__SET EXERCISE__: Locate every line in the listing below that contains the string "dropdown", matching case exactly, and copy each of those lines in full.

[Word and item position listing]
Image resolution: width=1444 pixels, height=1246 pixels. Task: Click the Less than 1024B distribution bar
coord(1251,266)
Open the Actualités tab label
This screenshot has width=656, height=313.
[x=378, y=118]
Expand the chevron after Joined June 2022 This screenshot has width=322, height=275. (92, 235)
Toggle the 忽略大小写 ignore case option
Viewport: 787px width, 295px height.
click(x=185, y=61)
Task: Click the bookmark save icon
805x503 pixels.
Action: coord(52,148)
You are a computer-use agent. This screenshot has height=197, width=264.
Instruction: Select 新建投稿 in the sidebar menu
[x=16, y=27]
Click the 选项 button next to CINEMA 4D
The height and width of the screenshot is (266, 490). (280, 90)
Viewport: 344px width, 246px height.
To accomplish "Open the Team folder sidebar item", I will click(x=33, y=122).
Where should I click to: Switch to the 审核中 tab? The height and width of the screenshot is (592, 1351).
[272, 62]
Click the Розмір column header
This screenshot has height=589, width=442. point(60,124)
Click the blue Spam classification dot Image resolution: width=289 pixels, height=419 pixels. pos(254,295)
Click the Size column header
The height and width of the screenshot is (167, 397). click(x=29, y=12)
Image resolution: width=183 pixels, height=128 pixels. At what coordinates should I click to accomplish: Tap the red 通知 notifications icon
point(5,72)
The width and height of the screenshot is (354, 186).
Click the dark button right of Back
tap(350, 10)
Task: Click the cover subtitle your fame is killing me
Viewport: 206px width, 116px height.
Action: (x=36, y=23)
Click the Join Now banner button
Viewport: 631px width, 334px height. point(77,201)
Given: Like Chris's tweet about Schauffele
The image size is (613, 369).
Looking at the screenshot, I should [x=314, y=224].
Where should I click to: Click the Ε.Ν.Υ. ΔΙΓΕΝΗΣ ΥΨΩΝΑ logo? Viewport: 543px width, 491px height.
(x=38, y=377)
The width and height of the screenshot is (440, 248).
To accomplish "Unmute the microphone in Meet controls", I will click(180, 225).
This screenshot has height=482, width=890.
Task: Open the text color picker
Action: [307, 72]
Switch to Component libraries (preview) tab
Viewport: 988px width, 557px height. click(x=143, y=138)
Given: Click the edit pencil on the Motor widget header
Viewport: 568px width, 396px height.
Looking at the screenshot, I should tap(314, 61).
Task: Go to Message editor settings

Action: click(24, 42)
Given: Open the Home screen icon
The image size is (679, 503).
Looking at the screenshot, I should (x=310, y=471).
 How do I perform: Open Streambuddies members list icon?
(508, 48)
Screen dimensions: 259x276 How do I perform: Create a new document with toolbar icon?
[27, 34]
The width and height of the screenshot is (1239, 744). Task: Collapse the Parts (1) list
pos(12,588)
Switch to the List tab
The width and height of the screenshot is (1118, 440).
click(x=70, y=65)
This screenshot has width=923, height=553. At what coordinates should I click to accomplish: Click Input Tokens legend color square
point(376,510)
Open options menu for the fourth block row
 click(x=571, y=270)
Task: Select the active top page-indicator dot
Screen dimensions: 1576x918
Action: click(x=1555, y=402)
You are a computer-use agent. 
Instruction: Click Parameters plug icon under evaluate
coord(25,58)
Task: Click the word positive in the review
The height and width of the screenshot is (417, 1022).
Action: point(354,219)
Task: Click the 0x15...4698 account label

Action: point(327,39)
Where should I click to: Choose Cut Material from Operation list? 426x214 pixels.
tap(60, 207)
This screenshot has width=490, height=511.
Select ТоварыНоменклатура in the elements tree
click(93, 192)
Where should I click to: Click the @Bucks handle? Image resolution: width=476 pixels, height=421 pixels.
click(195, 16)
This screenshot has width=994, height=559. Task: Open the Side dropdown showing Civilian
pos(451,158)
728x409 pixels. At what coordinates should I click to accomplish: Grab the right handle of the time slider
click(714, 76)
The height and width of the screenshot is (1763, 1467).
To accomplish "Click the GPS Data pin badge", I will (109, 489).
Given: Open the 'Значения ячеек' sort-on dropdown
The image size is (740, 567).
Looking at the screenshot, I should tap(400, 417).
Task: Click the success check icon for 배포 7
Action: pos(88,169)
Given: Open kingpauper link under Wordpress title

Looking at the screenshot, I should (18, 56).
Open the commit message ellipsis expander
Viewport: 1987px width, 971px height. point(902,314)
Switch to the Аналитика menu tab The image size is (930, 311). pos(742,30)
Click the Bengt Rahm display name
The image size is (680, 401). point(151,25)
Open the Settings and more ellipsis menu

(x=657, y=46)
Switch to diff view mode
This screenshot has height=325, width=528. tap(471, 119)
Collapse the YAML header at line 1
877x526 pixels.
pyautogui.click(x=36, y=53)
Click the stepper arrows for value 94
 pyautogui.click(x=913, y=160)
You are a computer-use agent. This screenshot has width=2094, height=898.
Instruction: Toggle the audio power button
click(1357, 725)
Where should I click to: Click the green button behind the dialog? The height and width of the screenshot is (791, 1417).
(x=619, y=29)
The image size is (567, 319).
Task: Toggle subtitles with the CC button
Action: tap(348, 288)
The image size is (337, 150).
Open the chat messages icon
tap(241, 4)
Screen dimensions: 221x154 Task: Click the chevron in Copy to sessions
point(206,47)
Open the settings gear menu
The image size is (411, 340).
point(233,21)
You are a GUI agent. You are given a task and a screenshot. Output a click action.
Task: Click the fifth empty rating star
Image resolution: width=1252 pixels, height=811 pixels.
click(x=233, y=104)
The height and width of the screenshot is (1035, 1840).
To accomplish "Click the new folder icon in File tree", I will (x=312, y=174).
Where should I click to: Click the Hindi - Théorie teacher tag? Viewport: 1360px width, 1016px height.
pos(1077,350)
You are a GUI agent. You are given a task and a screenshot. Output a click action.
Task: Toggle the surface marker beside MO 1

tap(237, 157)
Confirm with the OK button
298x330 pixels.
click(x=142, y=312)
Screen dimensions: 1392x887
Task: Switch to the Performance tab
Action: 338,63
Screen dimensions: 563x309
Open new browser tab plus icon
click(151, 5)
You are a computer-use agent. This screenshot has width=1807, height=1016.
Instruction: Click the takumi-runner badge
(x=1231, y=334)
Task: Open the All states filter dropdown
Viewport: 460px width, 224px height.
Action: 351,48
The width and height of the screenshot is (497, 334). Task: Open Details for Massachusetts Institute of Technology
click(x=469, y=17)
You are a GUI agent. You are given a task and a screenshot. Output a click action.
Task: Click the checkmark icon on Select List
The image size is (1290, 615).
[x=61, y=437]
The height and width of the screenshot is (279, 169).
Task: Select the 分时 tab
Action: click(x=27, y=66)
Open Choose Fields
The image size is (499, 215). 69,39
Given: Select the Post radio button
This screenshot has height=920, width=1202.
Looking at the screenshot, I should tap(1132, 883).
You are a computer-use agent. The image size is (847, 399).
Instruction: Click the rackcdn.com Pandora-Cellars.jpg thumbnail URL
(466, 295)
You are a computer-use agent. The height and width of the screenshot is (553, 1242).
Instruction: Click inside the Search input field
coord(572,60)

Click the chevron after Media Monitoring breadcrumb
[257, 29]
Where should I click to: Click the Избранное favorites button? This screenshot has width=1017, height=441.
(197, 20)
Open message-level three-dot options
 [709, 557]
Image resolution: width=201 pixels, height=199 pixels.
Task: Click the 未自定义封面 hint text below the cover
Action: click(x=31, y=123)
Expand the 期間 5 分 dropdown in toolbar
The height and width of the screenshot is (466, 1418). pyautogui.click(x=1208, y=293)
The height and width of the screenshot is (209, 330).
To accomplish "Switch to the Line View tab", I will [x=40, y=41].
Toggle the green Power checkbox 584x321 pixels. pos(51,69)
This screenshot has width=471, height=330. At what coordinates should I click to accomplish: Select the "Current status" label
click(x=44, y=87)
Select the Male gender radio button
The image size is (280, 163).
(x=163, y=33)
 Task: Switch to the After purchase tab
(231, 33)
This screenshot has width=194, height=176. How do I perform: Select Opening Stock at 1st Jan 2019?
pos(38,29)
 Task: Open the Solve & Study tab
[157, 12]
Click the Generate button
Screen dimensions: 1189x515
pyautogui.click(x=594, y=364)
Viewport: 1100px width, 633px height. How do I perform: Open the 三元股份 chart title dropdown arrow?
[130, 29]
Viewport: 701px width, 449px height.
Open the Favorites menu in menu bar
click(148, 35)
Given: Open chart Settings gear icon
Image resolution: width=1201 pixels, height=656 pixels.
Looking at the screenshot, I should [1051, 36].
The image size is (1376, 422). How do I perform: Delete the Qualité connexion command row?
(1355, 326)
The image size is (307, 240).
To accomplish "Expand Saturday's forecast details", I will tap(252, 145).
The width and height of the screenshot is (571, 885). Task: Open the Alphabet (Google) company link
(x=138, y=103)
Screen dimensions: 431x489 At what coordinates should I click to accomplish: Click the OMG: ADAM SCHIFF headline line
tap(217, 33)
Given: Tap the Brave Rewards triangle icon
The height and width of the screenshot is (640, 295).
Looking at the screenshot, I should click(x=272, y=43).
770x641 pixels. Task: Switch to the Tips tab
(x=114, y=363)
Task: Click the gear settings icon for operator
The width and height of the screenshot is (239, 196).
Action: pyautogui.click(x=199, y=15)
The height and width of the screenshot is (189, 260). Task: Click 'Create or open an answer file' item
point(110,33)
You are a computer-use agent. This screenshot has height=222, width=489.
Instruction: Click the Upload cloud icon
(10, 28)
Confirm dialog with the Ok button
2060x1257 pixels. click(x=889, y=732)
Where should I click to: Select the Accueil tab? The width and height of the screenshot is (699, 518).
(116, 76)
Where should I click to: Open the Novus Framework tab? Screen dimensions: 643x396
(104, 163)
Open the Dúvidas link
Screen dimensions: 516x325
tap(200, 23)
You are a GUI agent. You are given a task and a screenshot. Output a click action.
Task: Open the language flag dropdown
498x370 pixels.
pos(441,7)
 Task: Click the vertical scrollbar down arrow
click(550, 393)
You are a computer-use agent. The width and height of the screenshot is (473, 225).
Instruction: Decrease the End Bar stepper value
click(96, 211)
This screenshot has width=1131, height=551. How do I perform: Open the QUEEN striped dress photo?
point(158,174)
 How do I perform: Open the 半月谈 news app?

__OUTPUT OF THE TASK__:
This screenshot has width=994, height=559. Task: Open the Side dropdown showing Civilian
Given: Open the 'Значения ячеек' sort-on dropdown
Task: Open the All states filter dropdown
Expand the 期間 5 分 dropdown in toolbar
Viewport: 1100px width, 633px height. How do I perform: Open the 三元股份 chart title dropdown arrow?
Task: Open the language flag dropdown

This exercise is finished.